As the main squares of Madrid and Barcelona filled with young protesters demanding revolution and “real democracy” , the governor of the Bank of Spain, Miguel Ordonez, said the people would have to be made to suffer more. Or as the Financial Times put it, “the country should not accept the high cost of financing sovereign debt and must press ahead with reforms.” The same crisis as Greece draws the same response from the bankers: For profit to stay private, debt must become public, and the working class has to pay.
Even if Spain goes down, and even if the EFSF and the IMF have the cash to bail it out, there is no chance of Europe finding the cash for the next and even bigger looming bailout: Italy.
The Economist Information Unit insists that current EFSF plus IMF funding would “not be enough for Spain plus any other potentially vulnerable country, such as Belgium (which has funding needs of around €140 billion during 2011-13) and certainly not Italy (€820 billion).” With a state debt of 120 per cent, the risk of an Italian bailout is real.

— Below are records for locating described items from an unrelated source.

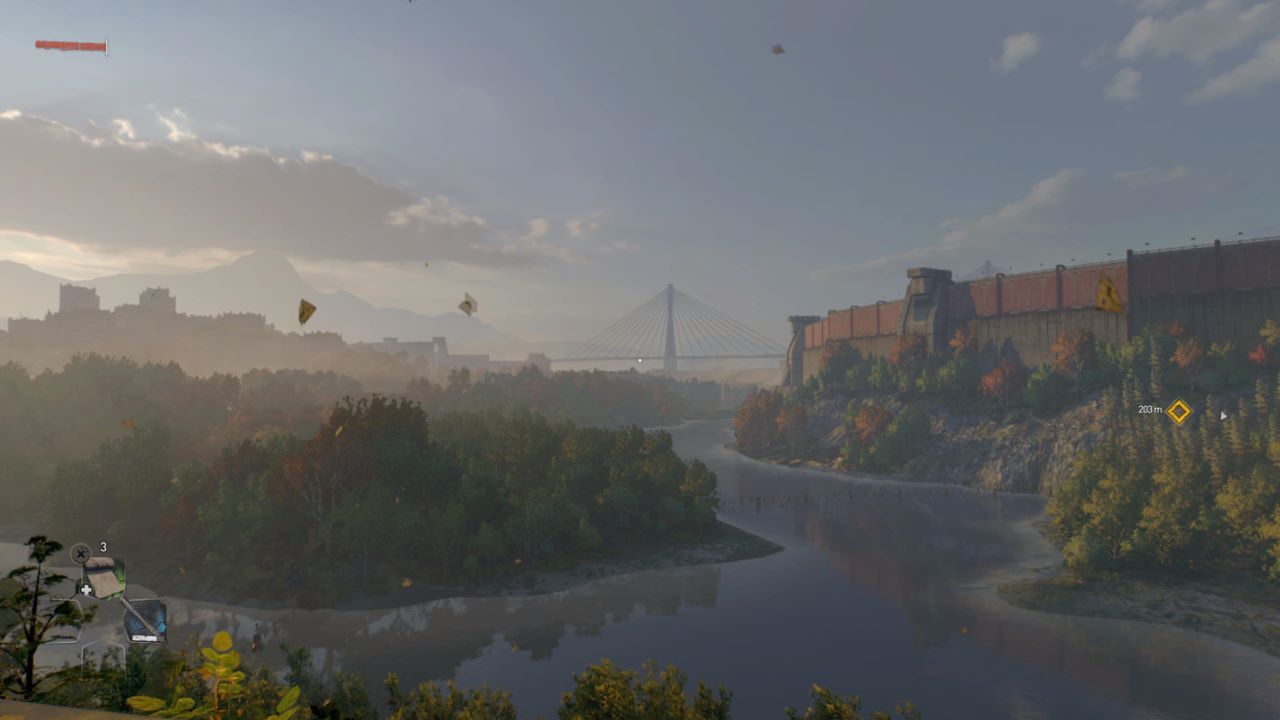Click the item count number 3 above the bandage
The width and height of the screenshot is (1280, 720).
[103, 547]
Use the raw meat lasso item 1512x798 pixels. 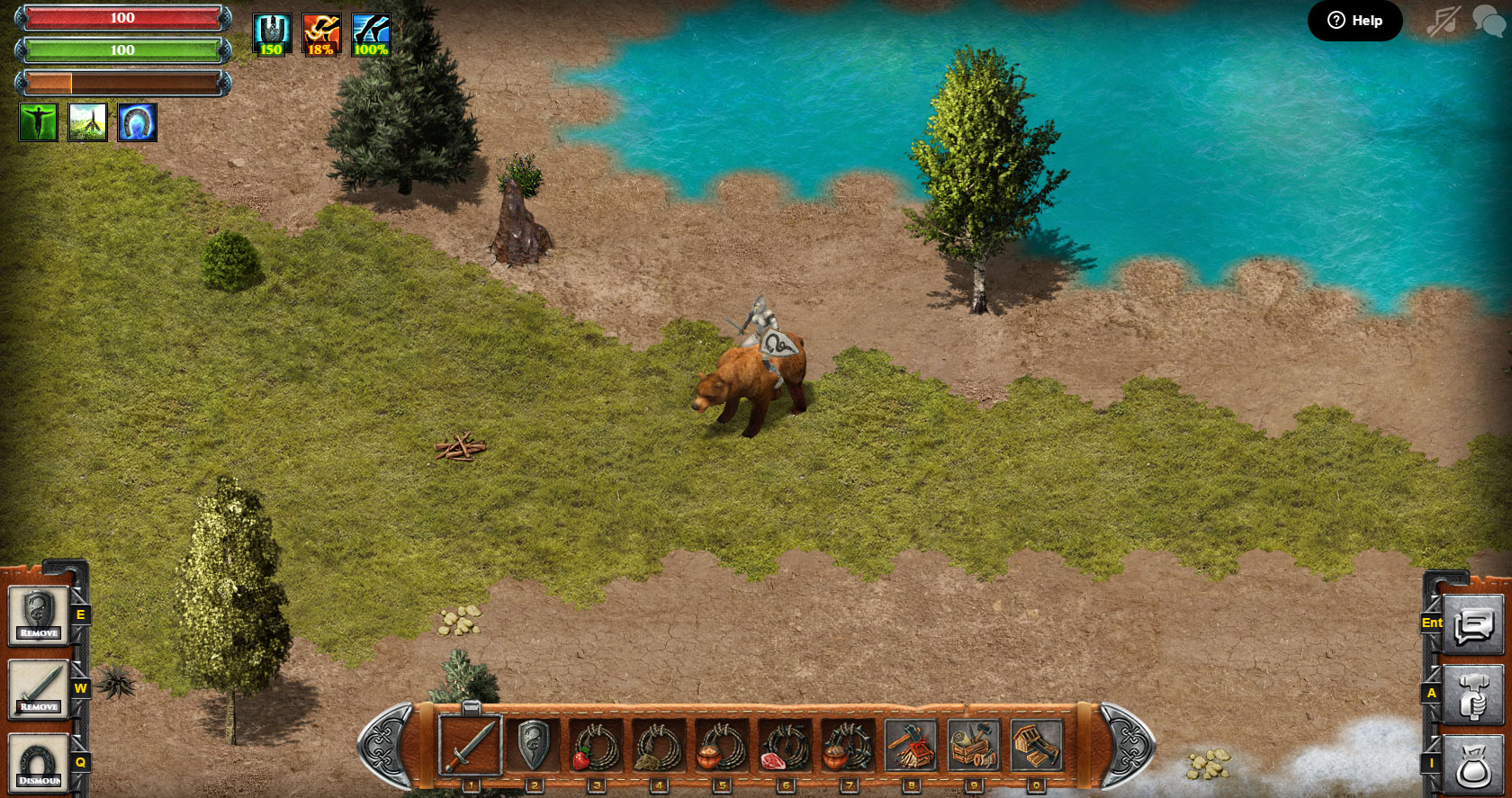[785, 745]
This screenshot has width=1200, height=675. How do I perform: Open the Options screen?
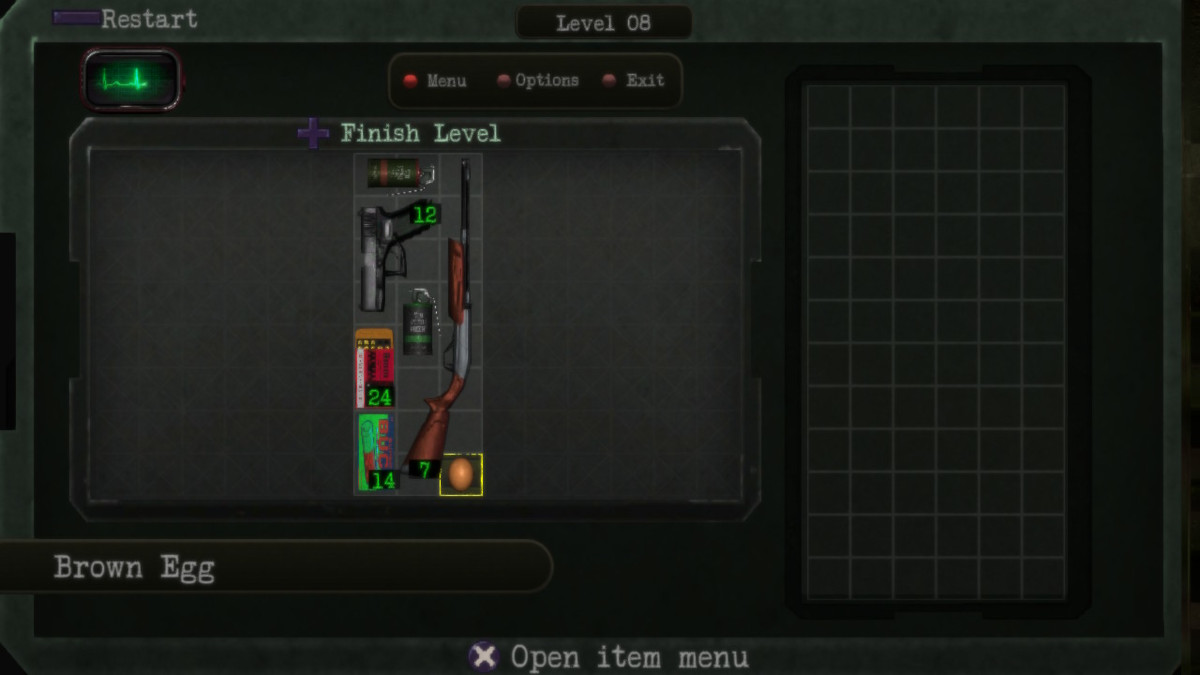tap(538, 81)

That risk showed signs of crystallising at the end of May. As fears spread for Greece and Spain, Italy’s 10 year bond prices also dived, as rating agency Standard and Poor’s put the country’s debt on a ‘negative’ outlook. Berlusconi’s corrupt right-wing regime responded by promising … a package of cuts to balance the budget within just two years.
The working class needs to link up across Europe and fight the cuts. We need to say we won’t pay for the bankers’ crisis – and we need to refuse the lie that the deficit must be paid. Instead the bondholders and bankers should have their wealth and assets confiscated, the debts should be renounced, and a general strike should be launched in each country facing cuts until the bosses back down and the cuts packages are abandoned – or until we overthrow them and take the power into our own hands.